Consignes de la tâche
Dénombrez les lignes des enregistrements ci-dessous qui contiennent la chaîne « label », en tenant compte de la casse. Donnez uniquement ce nombre.

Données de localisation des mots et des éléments
______________________________
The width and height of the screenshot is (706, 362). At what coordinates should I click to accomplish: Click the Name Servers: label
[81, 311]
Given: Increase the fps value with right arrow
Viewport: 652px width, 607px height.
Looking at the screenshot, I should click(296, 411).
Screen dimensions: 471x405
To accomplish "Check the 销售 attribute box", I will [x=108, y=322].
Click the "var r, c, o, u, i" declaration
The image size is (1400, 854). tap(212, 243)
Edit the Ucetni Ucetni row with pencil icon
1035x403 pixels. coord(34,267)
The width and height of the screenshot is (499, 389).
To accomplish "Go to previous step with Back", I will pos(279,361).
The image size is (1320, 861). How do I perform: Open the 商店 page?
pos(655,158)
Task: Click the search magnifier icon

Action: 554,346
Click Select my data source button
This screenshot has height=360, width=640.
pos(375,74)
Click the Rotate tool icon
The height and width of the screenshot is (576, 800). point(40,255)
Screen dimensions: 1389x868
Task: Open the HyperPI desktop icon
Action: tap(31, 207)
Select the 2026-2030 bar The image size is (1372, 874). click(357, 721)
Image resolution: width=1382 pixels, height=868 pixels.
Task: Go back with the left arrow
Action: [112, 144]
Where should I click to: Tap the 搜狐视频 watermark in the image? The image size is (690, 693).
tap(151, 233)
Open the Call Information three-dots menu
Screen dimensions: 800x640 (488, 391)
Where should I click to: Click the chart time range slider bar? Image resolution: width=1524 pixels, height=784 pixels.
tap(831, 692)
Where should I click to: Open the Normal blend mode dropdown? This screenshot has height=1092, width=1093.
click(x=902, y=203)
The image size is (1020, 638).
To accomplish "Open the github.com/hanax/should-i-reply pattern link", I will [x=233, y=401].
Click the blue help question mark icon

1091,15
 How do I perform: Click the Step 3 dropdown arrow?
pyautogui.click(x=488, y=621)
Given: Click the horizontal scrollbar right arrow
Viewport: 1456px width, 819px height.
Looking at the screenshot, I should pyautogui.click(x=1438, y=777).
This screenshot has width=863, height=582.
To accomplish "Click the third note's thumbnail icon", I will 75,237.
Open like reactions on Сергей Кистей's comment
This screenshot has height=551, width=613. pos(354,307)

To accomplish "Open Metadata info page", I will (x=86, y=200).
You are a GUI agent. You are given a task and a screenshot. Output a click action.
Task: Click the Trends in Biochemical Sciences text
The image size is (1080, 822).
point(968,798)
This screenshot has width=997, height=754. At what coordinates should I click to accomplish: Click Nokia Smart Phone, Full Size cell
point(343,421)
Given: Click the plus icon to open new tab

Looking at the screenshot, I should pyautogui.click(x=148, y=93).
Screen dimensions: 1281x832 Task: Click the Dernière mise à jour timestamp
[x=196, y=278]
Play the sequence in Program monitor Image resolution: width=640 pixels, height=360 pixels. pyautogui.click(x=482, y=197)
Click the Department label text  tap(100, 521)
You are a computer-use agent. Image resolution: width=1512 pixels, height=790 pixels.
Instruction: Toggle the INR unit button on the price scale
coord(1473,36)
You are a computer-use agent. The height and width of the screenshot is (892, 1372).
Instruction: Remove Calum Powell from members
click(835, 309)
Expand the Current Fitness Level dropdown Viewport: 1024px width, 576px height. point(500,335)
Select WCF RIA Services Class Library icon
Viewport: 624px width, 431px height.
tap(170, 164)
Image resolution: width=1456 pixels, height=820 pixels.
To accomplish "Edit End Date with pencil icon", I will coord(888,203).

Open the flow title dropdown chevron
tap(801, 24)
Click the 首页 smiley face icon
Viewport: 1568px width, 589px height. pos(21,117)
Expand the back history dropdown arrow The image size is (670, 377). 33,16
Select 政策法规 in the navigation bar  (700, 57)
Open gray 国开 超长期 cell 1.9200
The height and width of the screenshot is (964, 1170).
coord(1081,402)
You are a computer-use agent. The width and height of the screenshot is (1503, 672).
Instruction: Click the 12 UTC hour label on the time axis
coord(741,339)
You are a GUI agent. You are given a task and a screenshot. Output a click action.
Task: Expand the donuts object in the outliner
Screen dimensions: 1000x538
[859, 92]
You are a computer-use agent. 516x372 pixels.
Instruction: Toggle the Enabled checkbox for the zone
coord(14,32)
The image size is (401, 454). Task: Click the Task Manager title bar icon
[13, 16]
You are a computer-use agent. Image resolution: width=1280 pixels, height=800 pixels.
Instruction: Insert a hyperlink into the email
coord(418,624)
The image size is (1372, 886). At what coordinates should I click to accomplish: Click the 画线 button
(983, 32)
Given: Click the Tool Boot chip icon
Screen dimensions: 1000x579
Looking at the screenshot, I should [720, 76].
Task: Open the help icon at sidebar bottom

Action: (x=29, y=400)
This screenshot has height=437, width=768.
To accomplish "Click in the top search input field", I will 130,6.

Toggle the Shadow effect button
______________________________
Résultat de la tâche
3